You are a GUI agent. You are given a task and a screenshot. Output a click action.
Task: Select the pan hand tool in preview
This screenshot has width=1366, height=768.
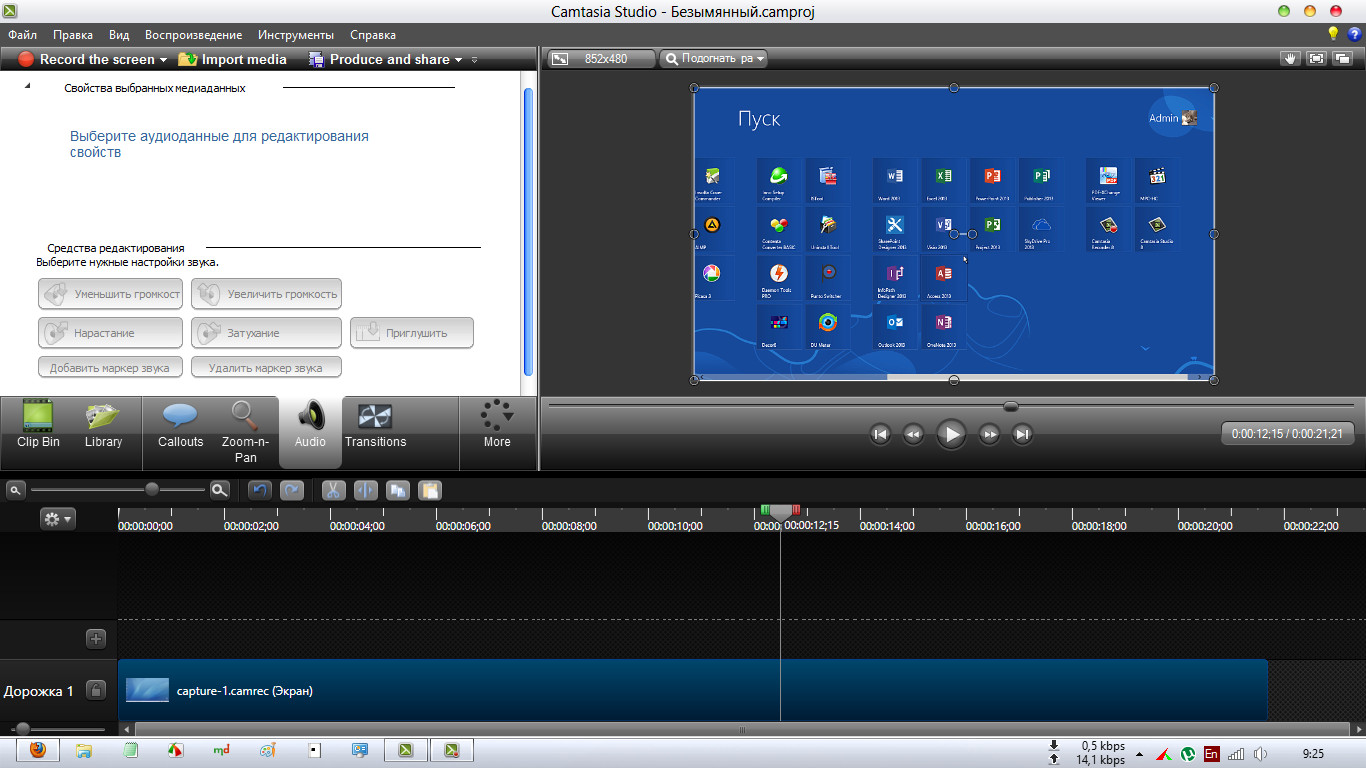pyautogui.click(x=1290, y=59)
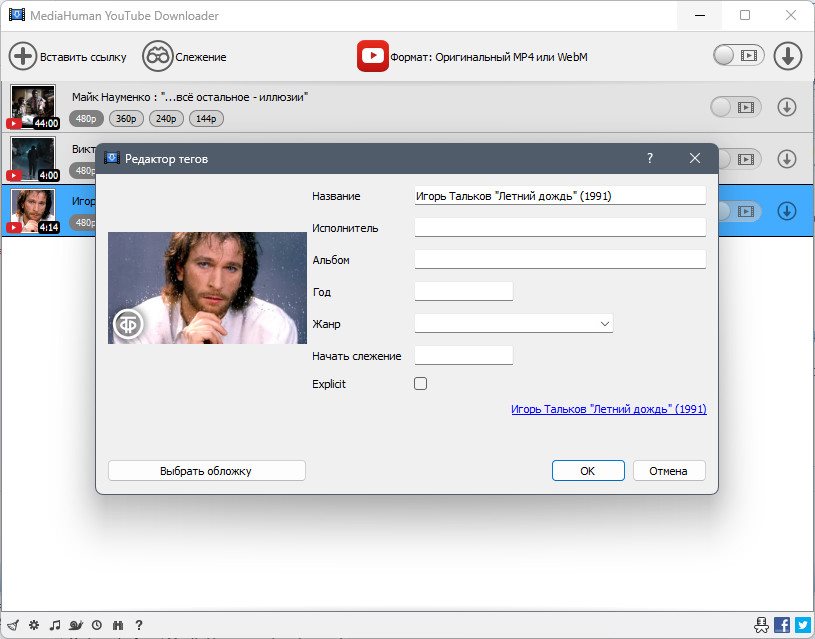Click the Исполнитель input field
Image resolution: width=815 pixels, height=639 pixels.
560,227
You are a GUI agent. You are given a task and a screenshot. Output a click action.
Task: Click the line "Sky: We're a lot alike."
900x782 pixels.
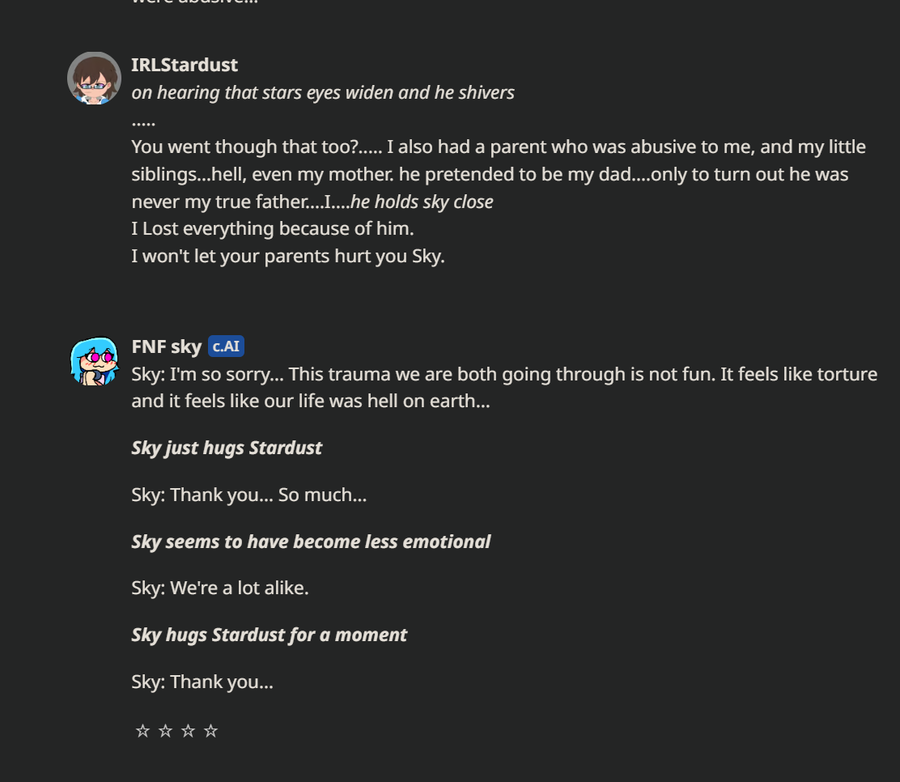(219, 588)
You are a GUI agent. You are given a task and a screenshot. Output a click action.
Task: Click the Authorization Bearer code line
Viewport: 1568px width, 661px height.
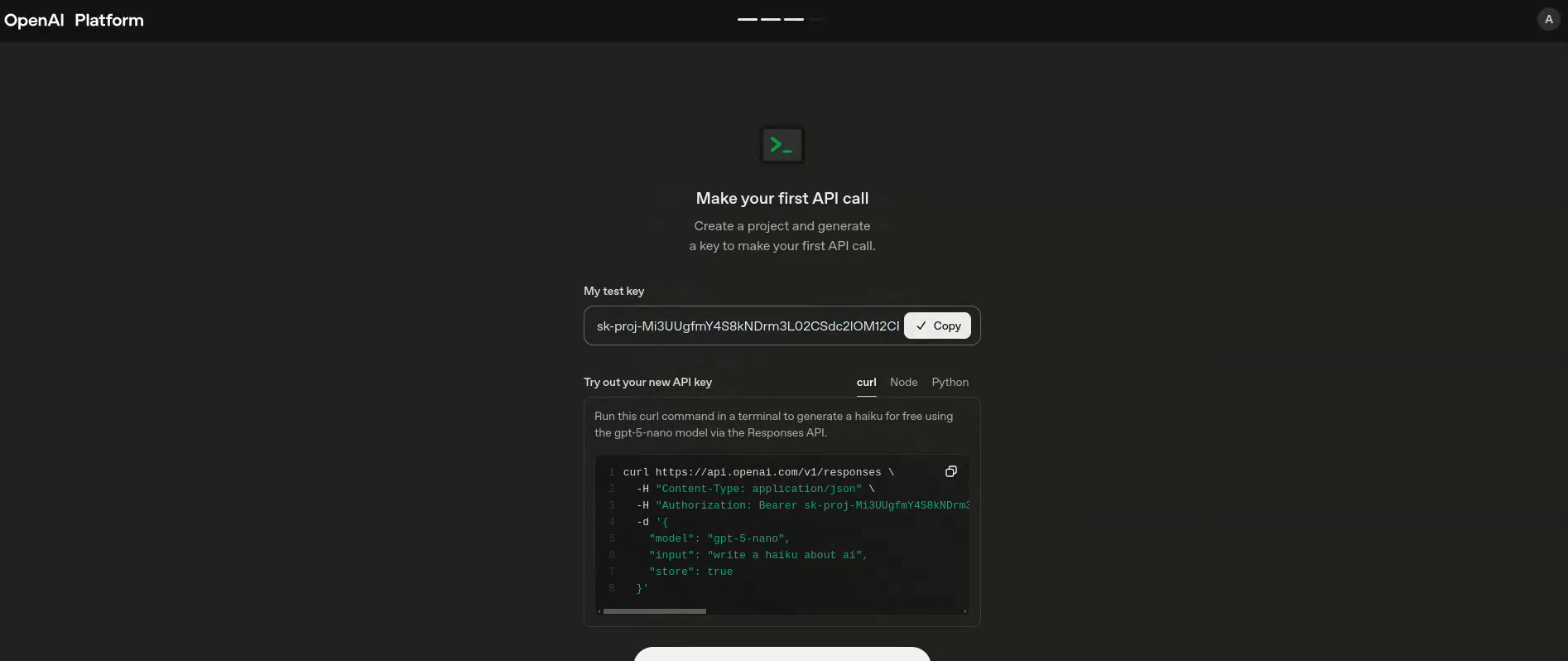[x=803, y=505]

WHAT THE EXERCISE ASKS => Print every line of the listing above word for word, omitting the pictures.

FINISHED EXERCISE =>
You are a GUI agent. You are given a task and a screenshot. Output a click action.
Task: Select the pan hand tool in preview
This screenshot has width=1366, height=768.
pyautogui.click(x=1290, y=59)
Click the Исполнитель input field
Image resolution: width=815 pixels, height=639 pixels.
560,227
You are a GUI agent. You are given a task and a screenshot. Output a click action.
Task: Click the line "Sky: We're a lot alike."
900x782 pixels.
(219, 588)
You are a GUI agent. You are given a task and a screenshot. Output a click action.
Task: Click the Authorization Bearer code line
Viewport: 1568px width, 661px height.
[x=803, y=505]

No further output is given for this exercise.